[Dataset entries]
↓

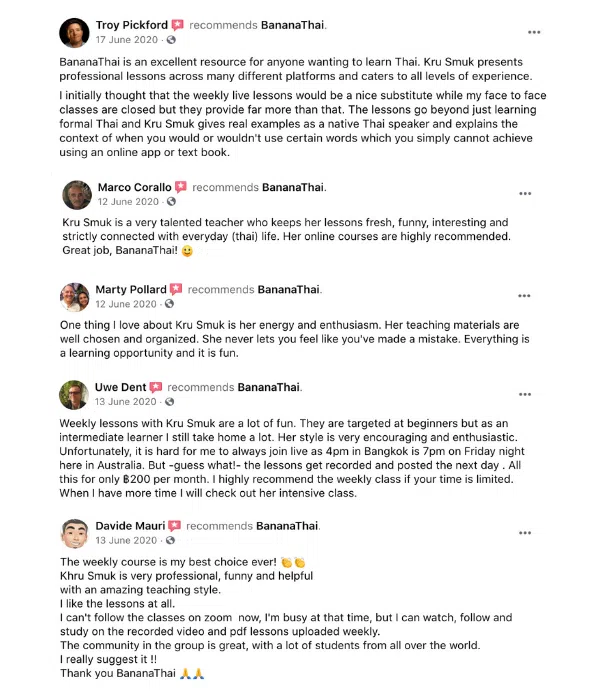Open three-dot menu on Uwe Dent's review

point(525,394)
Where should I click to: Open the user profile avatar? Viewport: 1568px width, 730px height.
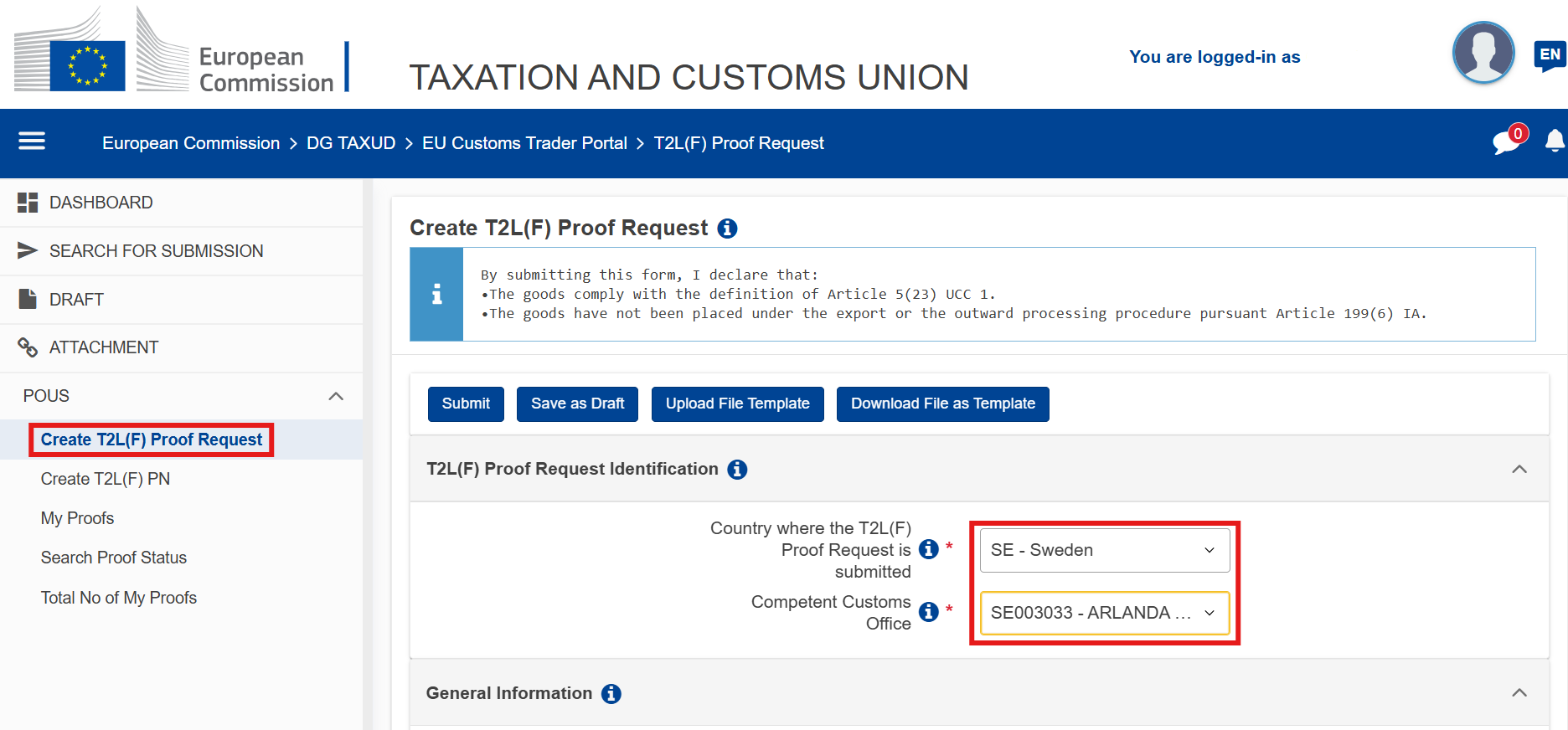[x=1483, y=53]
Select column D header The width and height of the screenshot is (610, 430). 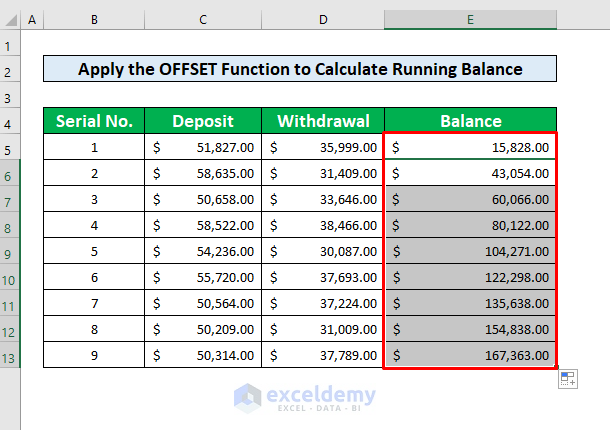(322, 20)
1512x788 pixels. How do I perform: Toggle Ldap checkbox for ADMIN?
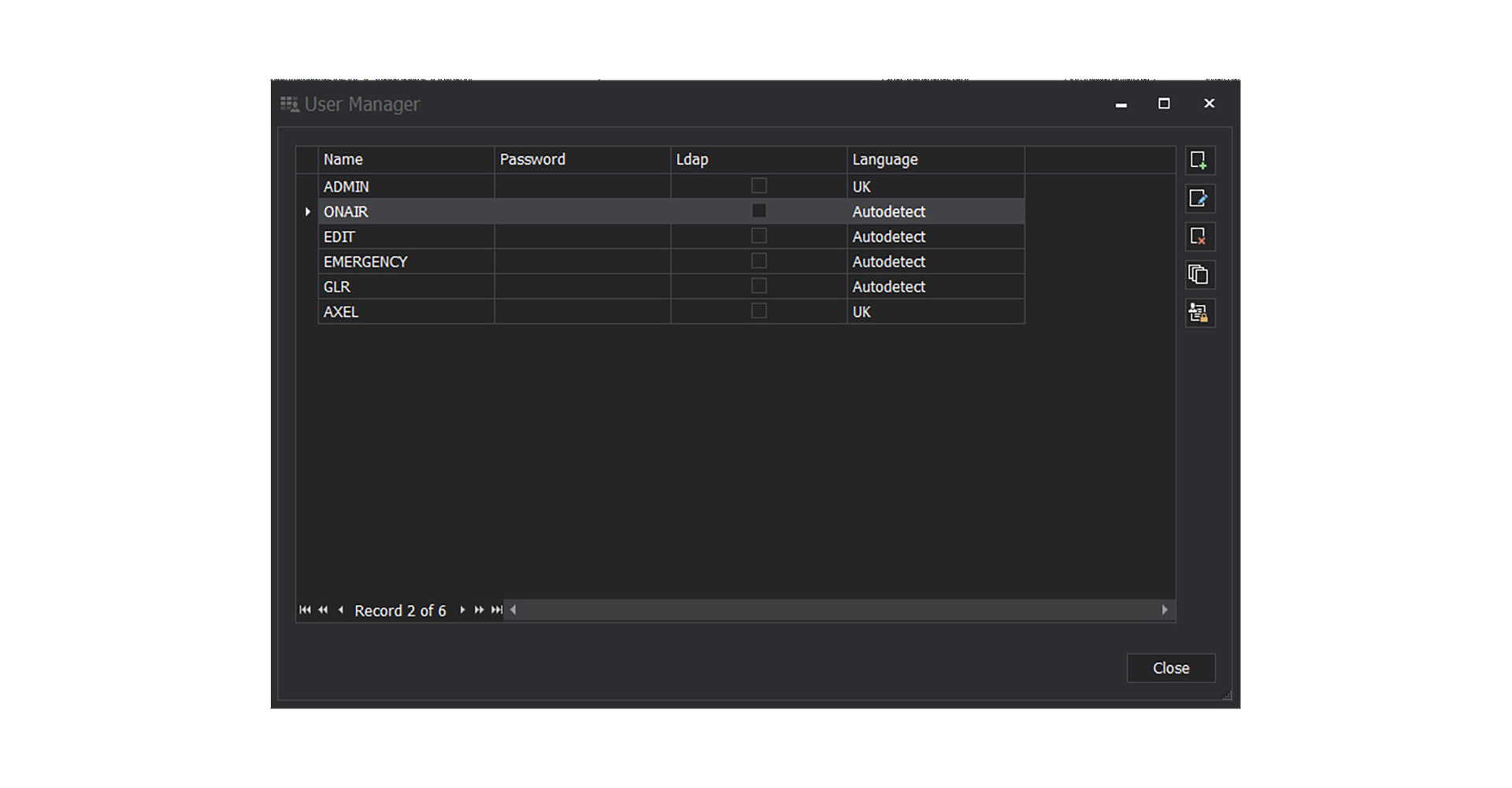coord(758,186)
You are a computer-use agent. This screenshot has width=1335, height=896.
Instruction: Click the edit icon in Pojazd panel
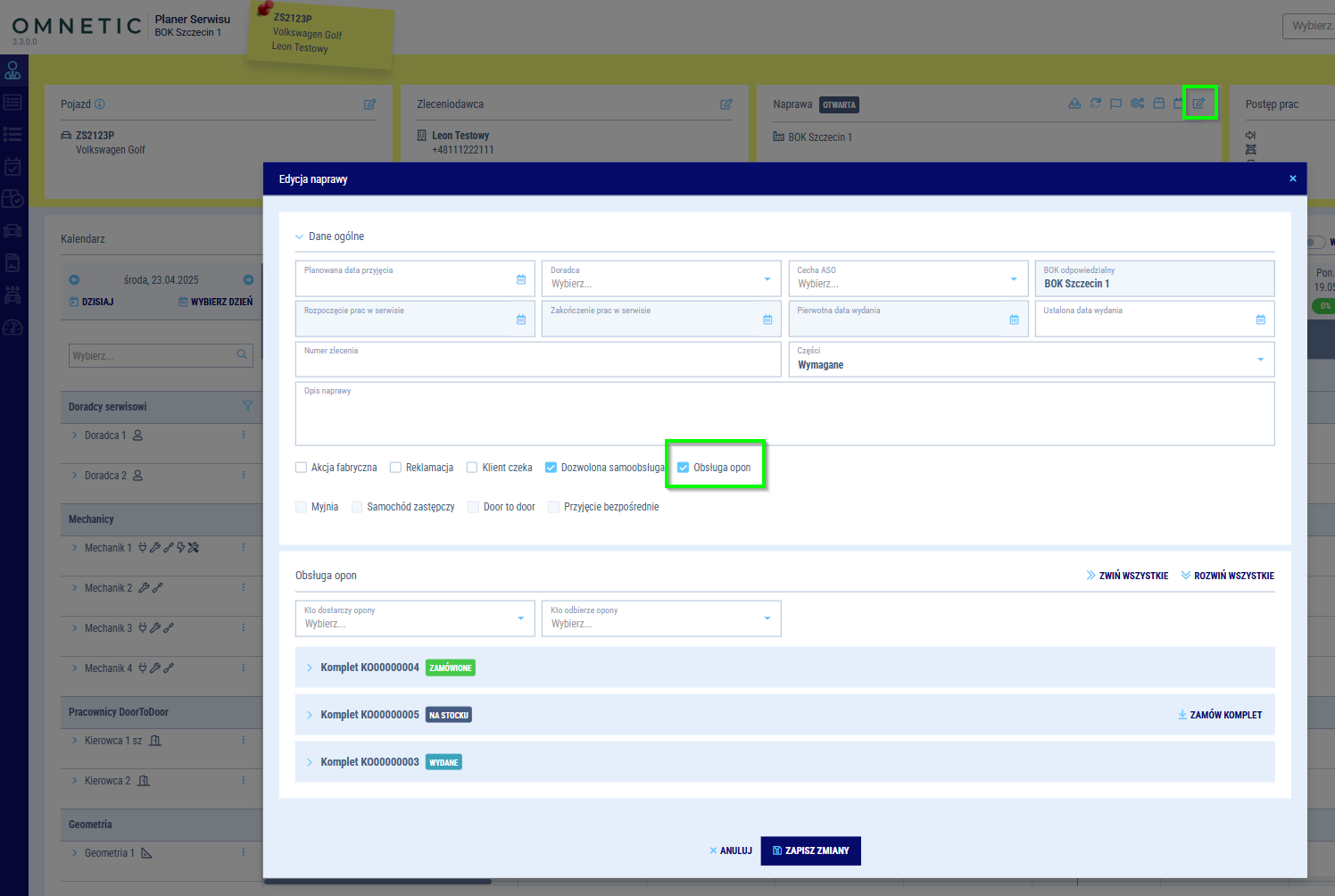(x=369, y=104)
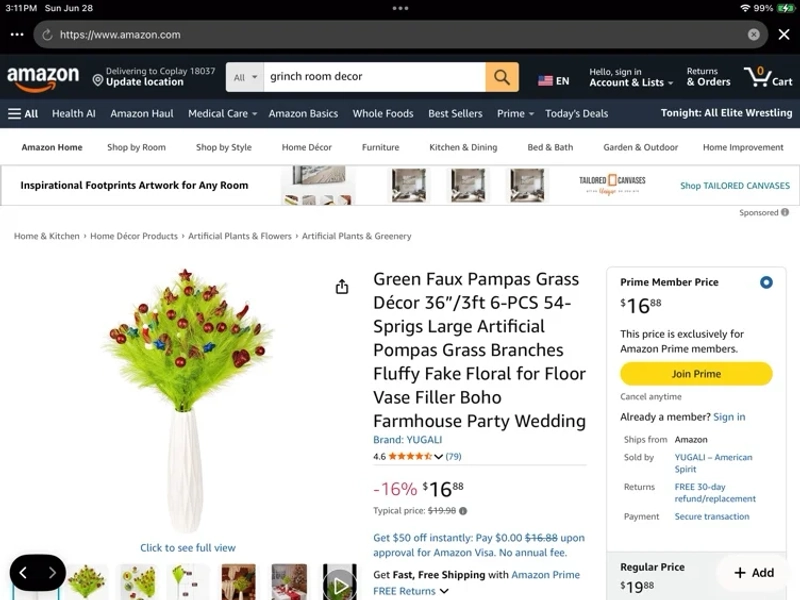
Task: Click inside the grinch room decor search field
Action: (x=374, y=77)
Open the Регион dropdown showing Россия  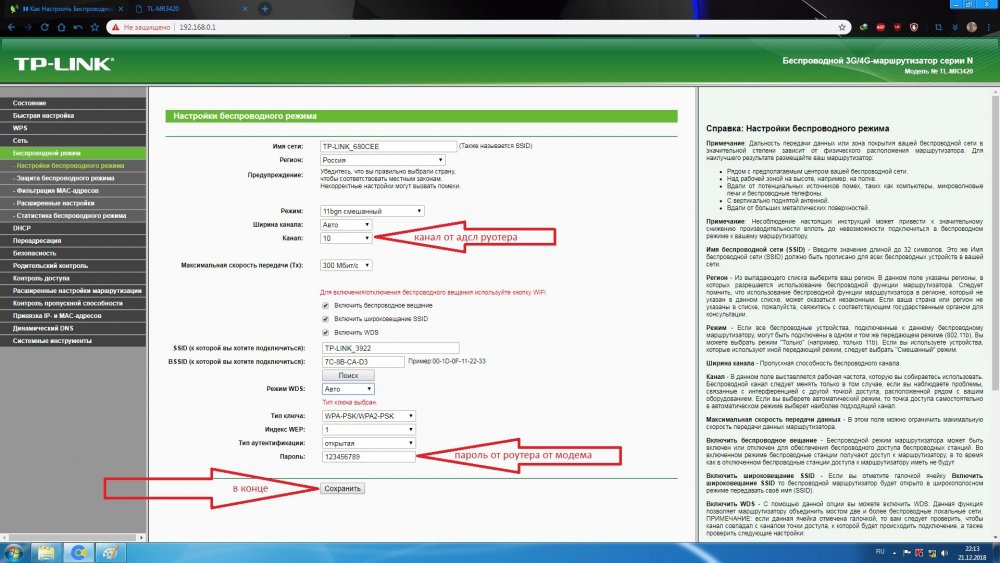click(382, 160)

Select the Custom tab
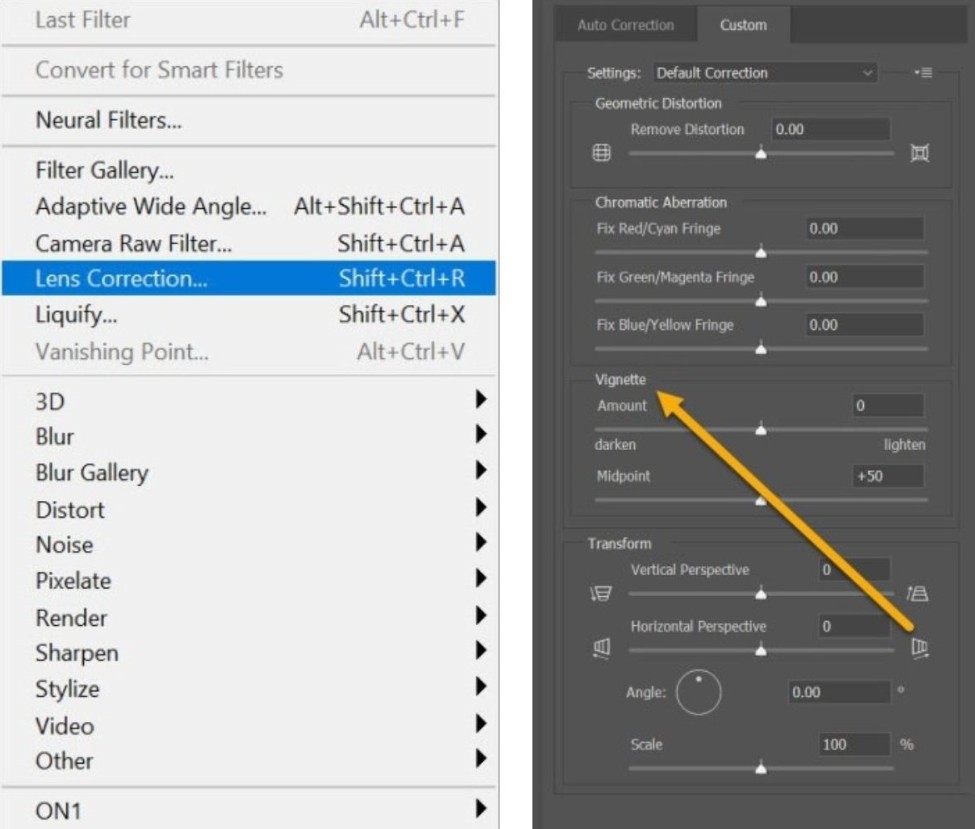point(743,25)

↑

THE TASK >>
Set the pictures aside and transcribe exactly the stretch of lines above, beginning with the one holding "1512x788 pixels. How" and ending with the one holding "You are a computer-use".

EXERCISE RESULT >>
1512x788 pixels. How do I perform: Toggle Ldap checkbox for ADMIN?
coord(758,186)
You are a computer-use agent. This screenshot has width=1335, height=896.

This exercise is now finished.